### Dataset excerpt
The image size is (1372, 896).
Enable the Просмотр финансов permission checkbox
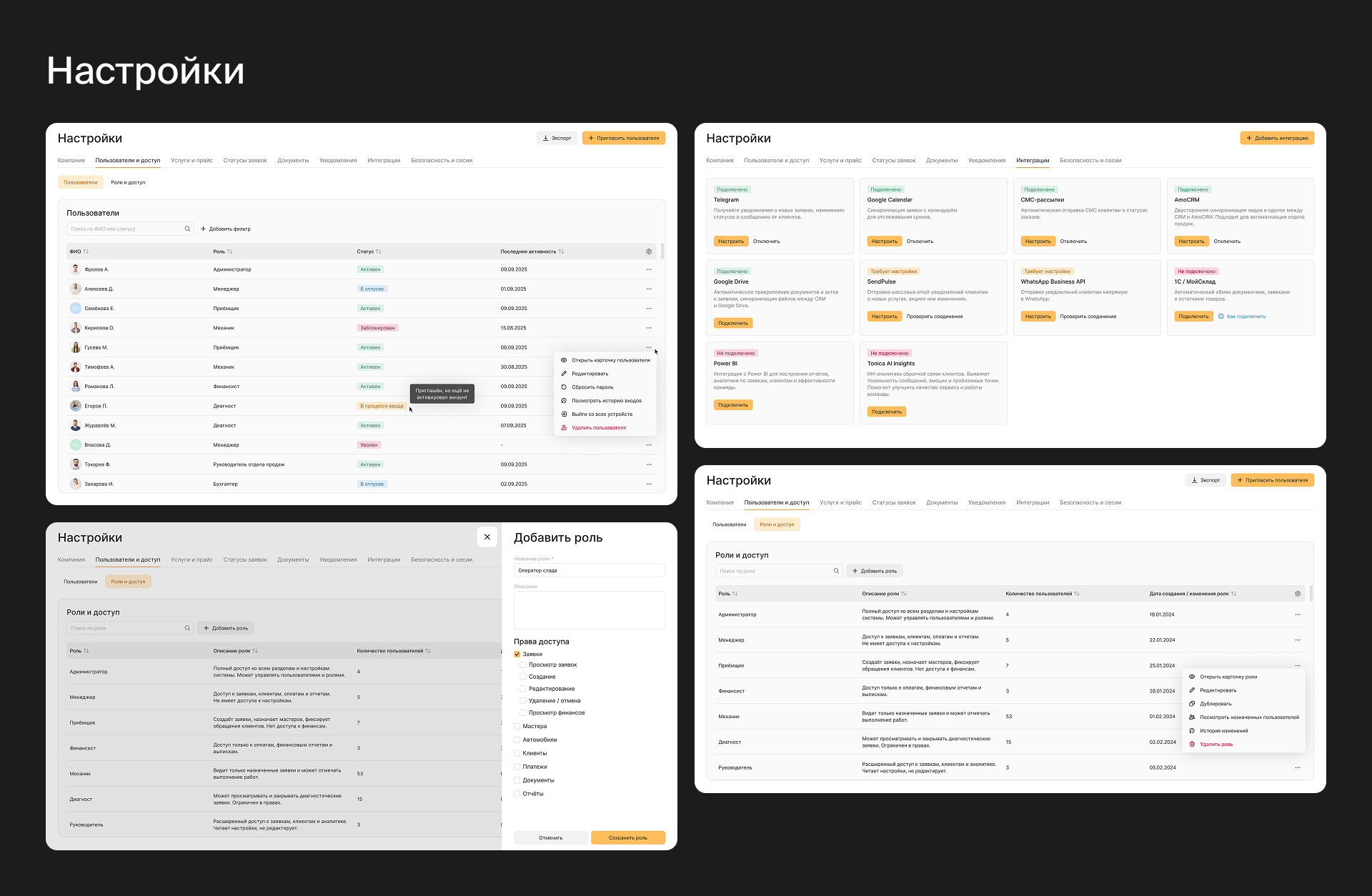(x=523, y=713)
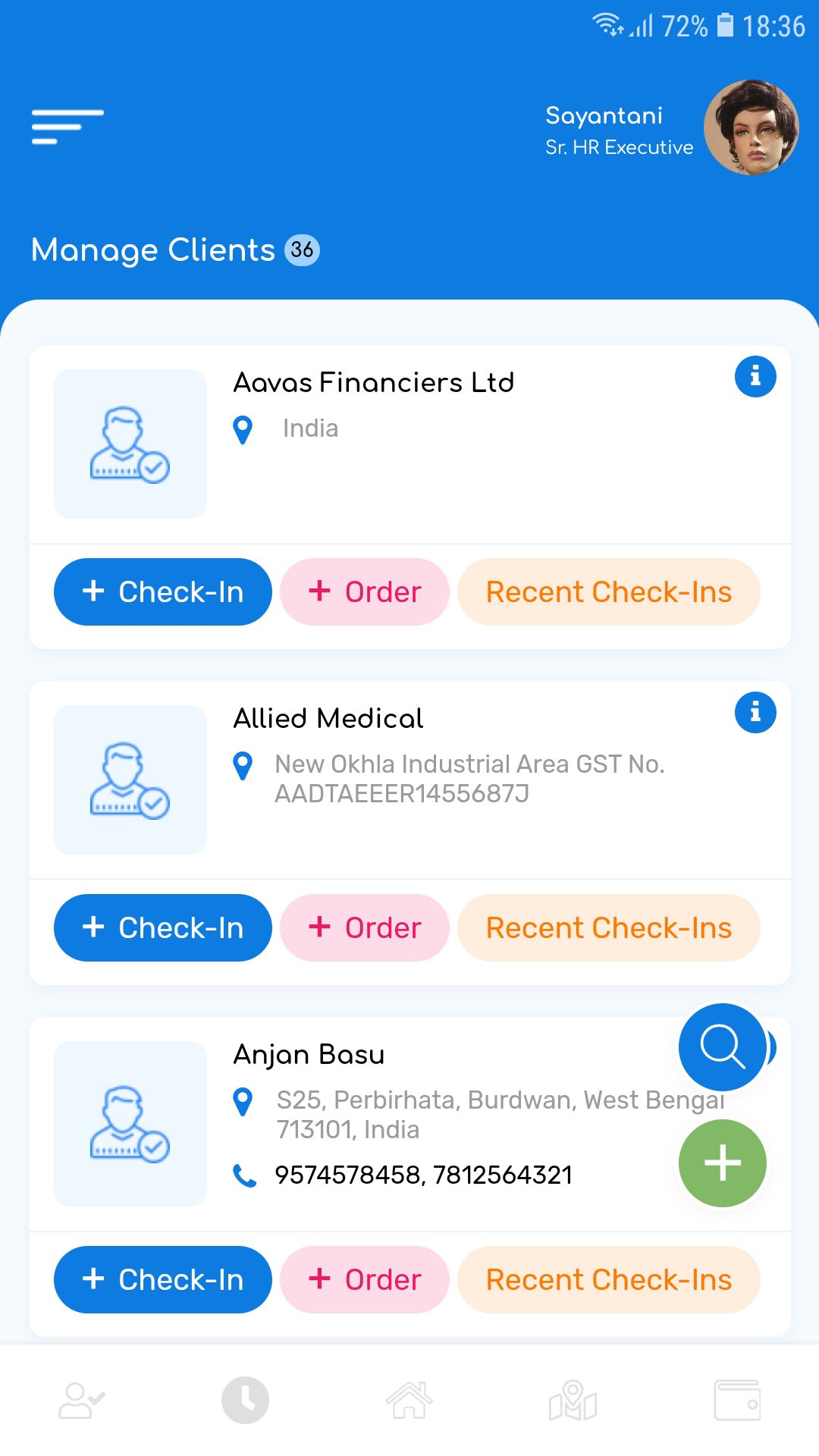Open the clients tab in bottom navigation
Viewport: 819px width, 1456px height.
[82, 1400]
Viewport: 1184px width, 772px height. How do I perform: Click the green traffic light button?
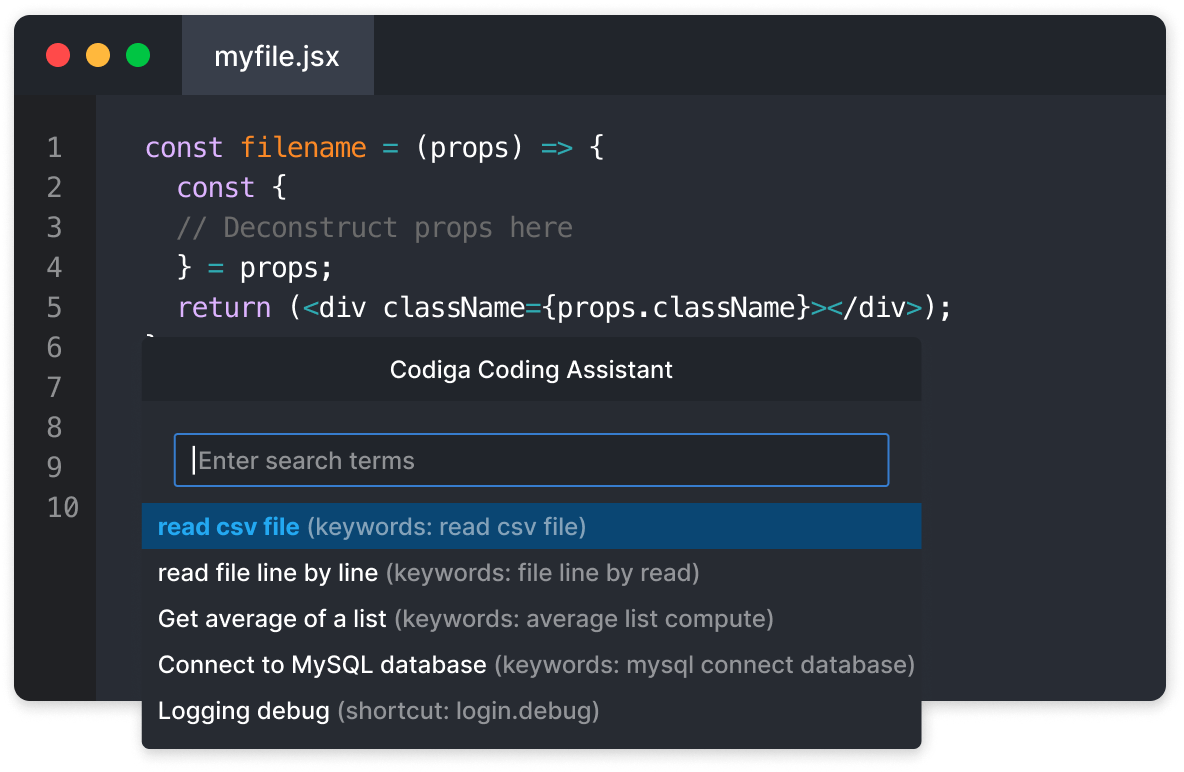[x=138, y=55]
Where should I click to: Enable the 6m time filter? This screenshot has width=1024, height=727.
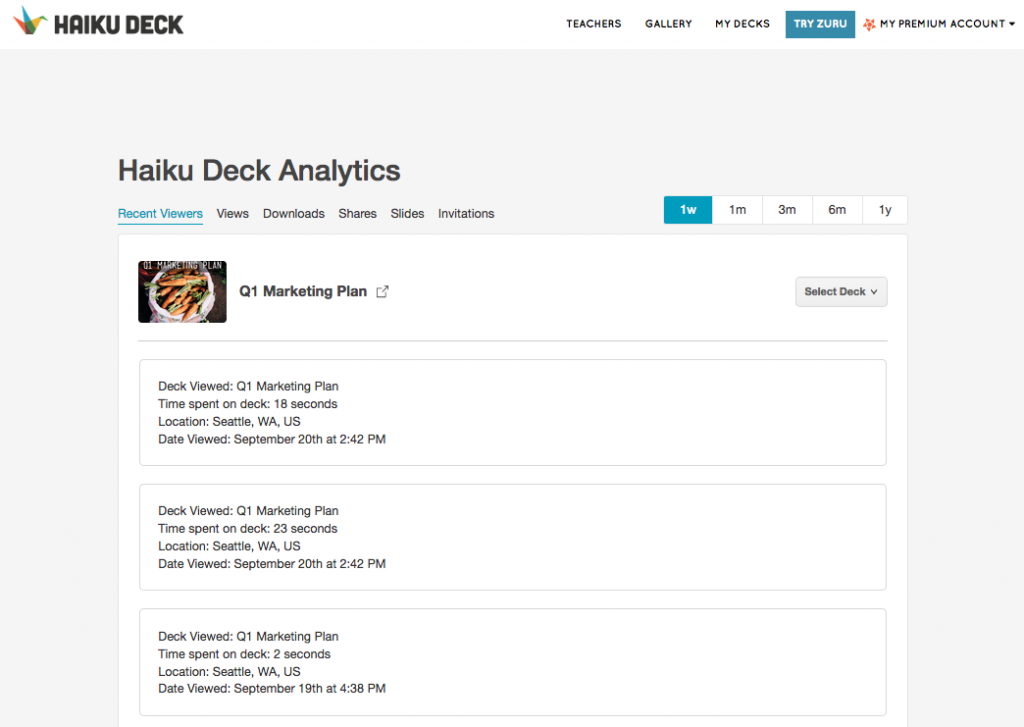[x=836, y=210]

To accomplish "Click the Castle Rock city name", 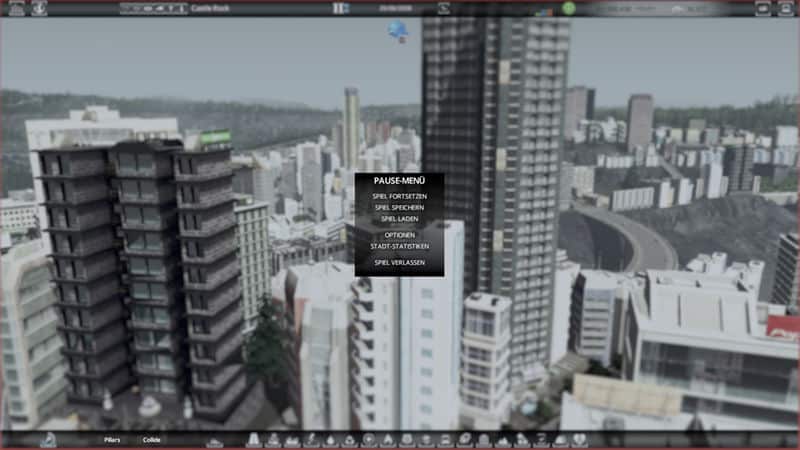I will click(210, 8).
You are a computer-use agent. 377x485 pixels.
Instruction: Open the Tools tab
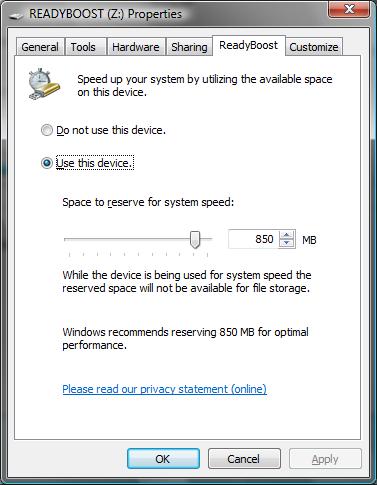[x=85, y=47]
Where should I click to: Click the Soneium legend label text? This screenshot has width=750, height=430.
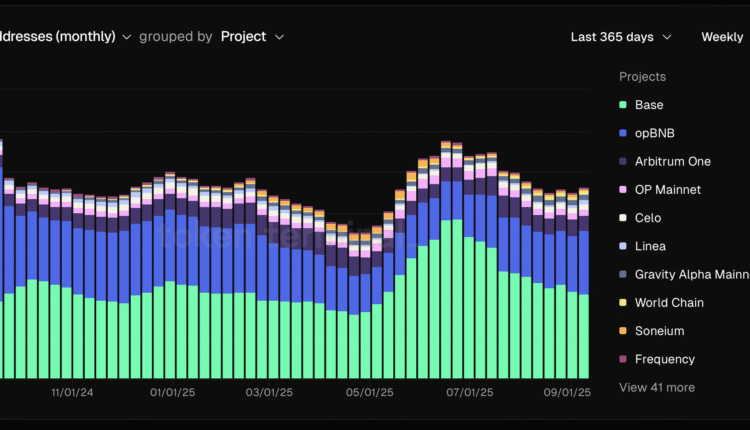coord(659,331)
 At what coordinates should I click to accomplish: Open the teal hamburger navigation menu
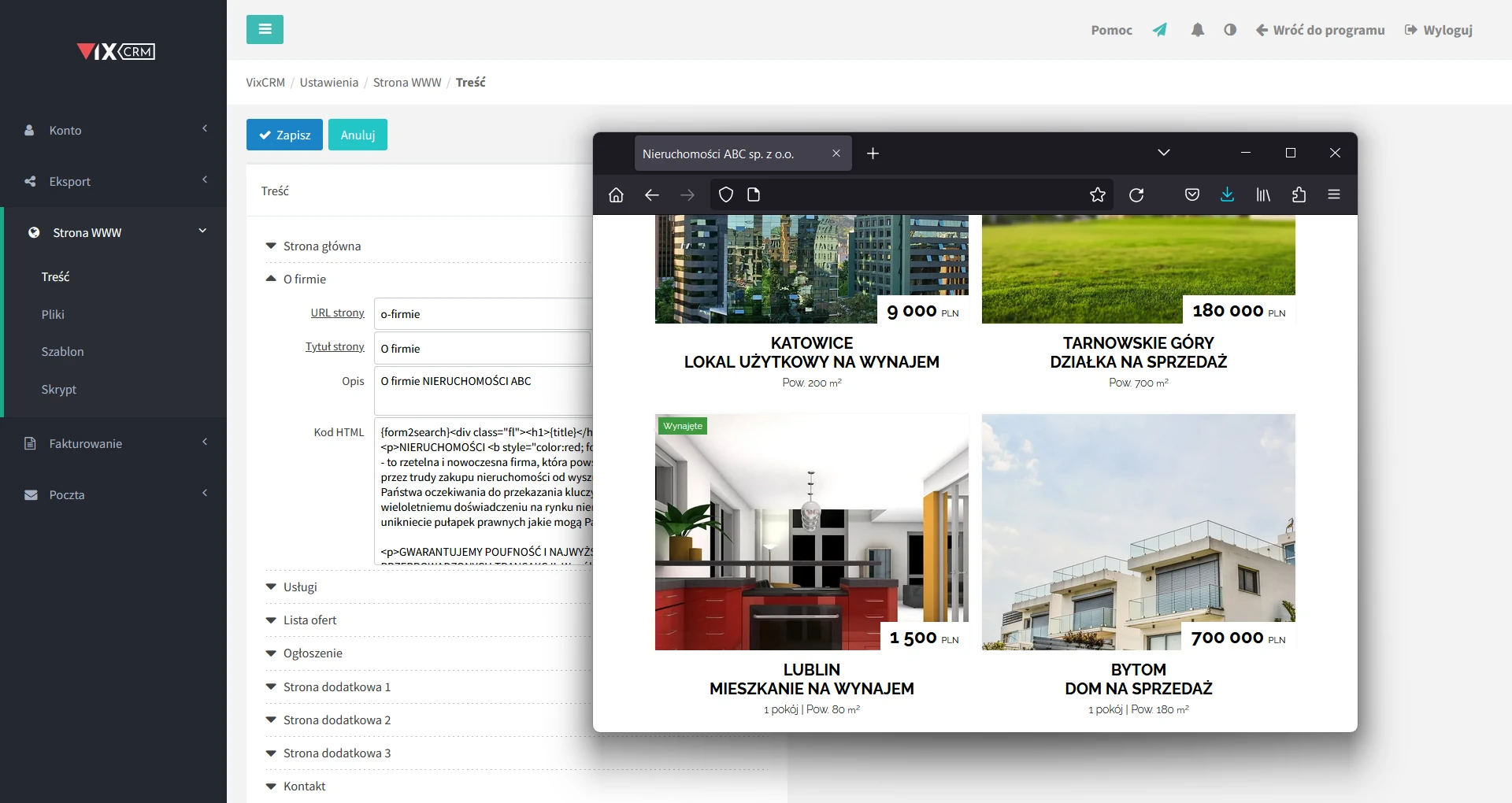(265, 29)
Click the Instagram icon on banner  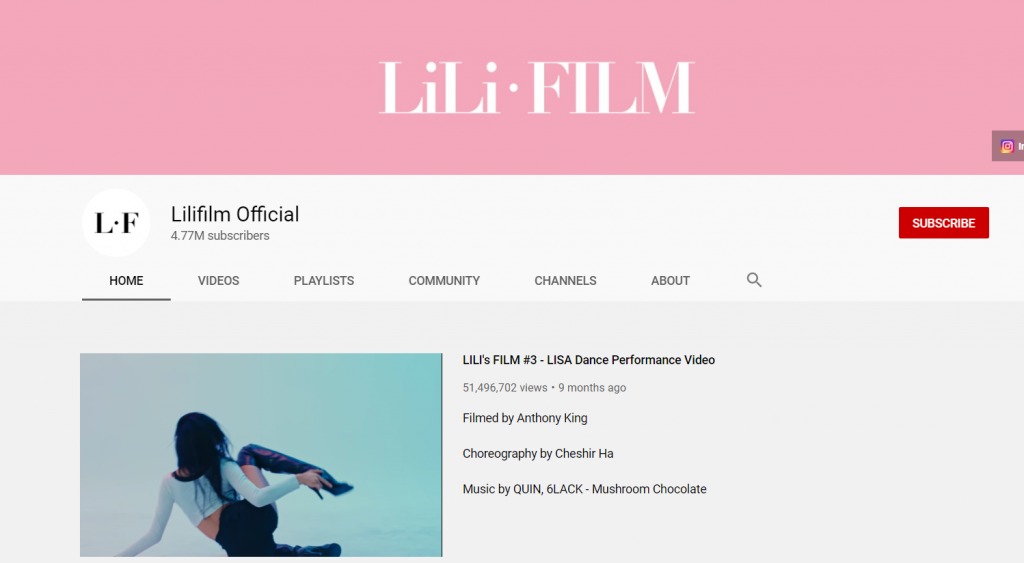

### TASK STATEMENT
Lay out everything from the line containing "At what coordinates" down to the end of the listing as a Markdown table with the columns Row and Line, giving each line a row number and skipping blank lines. Leave the pictures out.

### TASK OUTPUT
| Row | Line |
|---|---|
| 1 |  At what coordinates should I click to accomplish: Open the teal hamburger navigation menu |
| 2 | (265, 29) |
| 3 | Click the Instagram icon on banner   |